Nearly 40 percent of Haitians work in agriculture, largely as subsistence farmers. Haiti has dealt with drought over the past few years, due in part to El Niño, leaving farmers with poor harvests and increasing food insecurity.
Denis McClean, a spokesperson for UNISDR, said a third of Haiti’s population is already dealing with food shortages due to the drought and Matthew could compound that by providing too much of a good thing. The storm has the potential to drop up to 40 inches of rain in Haiti’s Tiburon region, scouring topsoil of nutrients.
That’s an ongoing concern for the country, where deforestation has left only 2 percent of its original forests standing.
“The greater Tiburon watershed has been repeatedly identified by national studies as having comparatively severe environmental degradation, risk for malnutrition and high levels of multi-dimensional elements of poverty,” Alexander Fischer, a PhD candidate at Oxford and former associate director of the Haiti Research and Policy Program at the Earth Institute, said.
In other words, the worst impacts of Matthew are hitting one of the most vulnerable parts of one of the poorest countries in the world.
Fischer said a 2011 flood in the region is instructive of what could unfold with Matthew. Up to a foot of rain fell over three days in the southwestern part of Haiti, washing away roads and houses, destroying clean water infrastructure and taxing medical facilities in the region.
“These are only immediate visible impacts,” he said. “More critical impacts on subsistence farming, damage to homes and (financial) savings impacted communities — and especially the most vulnerable families — long after the floods.”
The 2010 earthquake is still a huge issue today
It’s been six years since an earthquake left 200,000 dead and displaced 1.5 million, but the effects are still reverberating throughout the country.
Roughly 60,000 people are still living in tents or makeshift homes. Those homes provide little protection from the elements and could help the spread of disease in the wake of the storm.

A tent city in Port au Prince in the wake of the January 2010 earthquake. Roughly 60,000 people are still living in tents six years after the quake.
The specter of cholera epidemic also looms on the horizon. UN workers unwittingly sparked a cholera outbreak in 2010 that killed 10,000 and standing water in the wake of Matthew raises the risk of another outbreak in the coming weeks.

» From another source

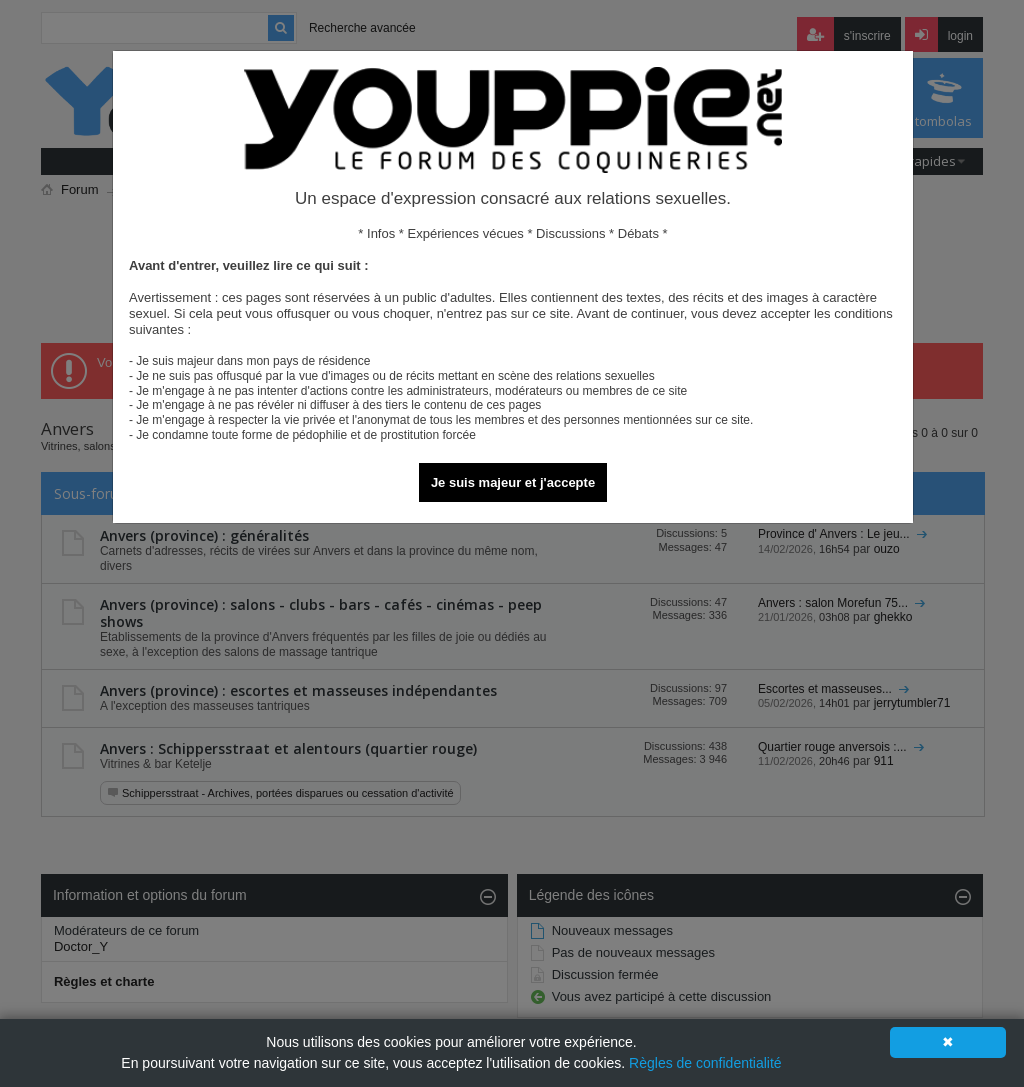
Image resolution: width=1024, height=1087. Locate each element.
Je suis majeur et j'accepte (513, 482)
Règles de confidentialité (705, 1063)
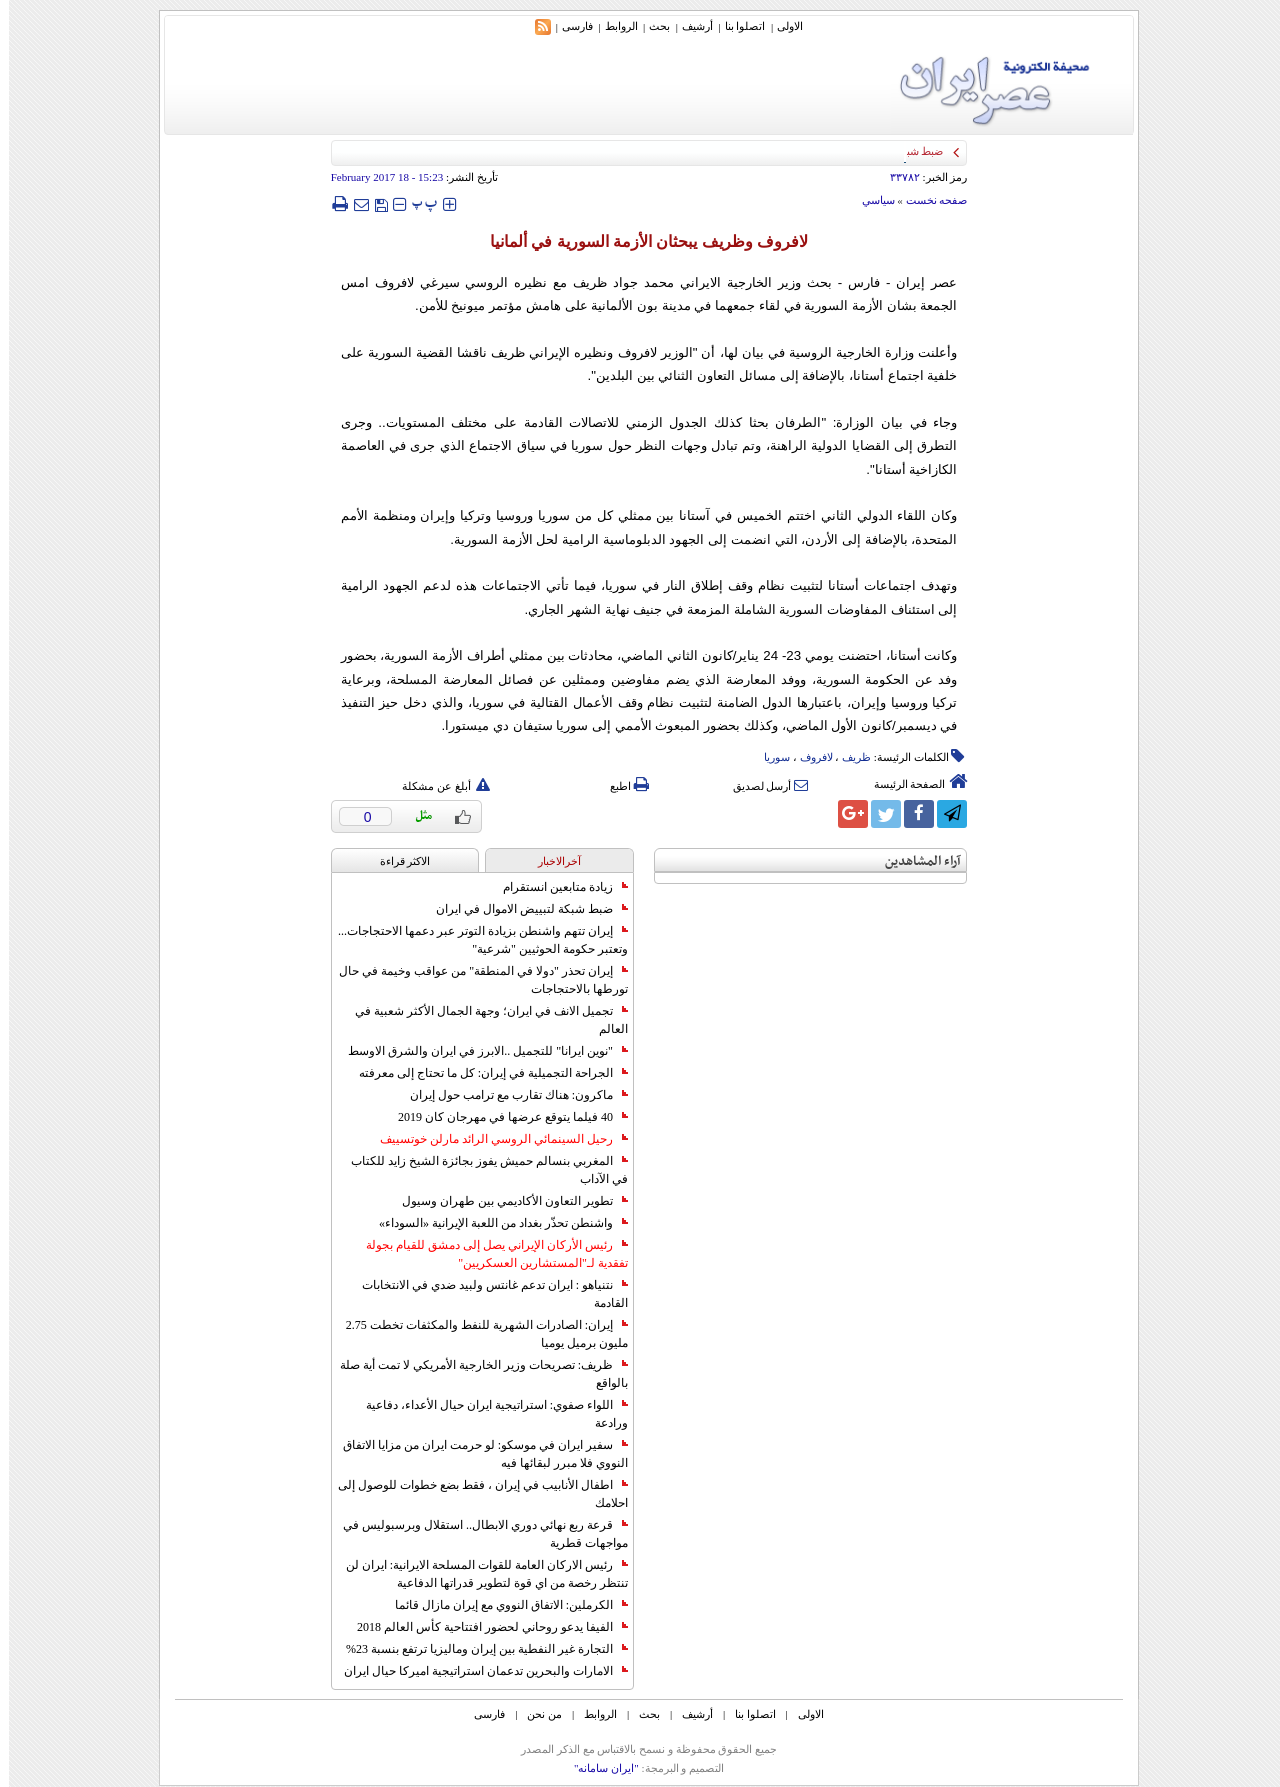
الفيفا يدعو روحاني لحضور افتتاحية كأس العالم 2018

The earthquake also destroyed Haiti’s National Meteorological and Hydrological Service. Though the World Meteorological Organization has helped rebuild some of Haiti’s weather network, there are still large gaps and Matthew could wipe out some of that work.
Having only a partial network left Haiti with a number of blind spots for Matthew and losing any pieces of its fledgling weather network could leave the country with an even bigger gap in preparing for future storms.
“(This is the) severest test for Haiti since the 2010 earthquake,” McClean said.
What comes next for the country depends on how Haiti and the international community respond in the near-term. But the impacts of Matthew will likely linger long after the storm has dissipated.
“There’s no doubt that a hurricane like this will slow development and will still have an effect for many years,” Jina said.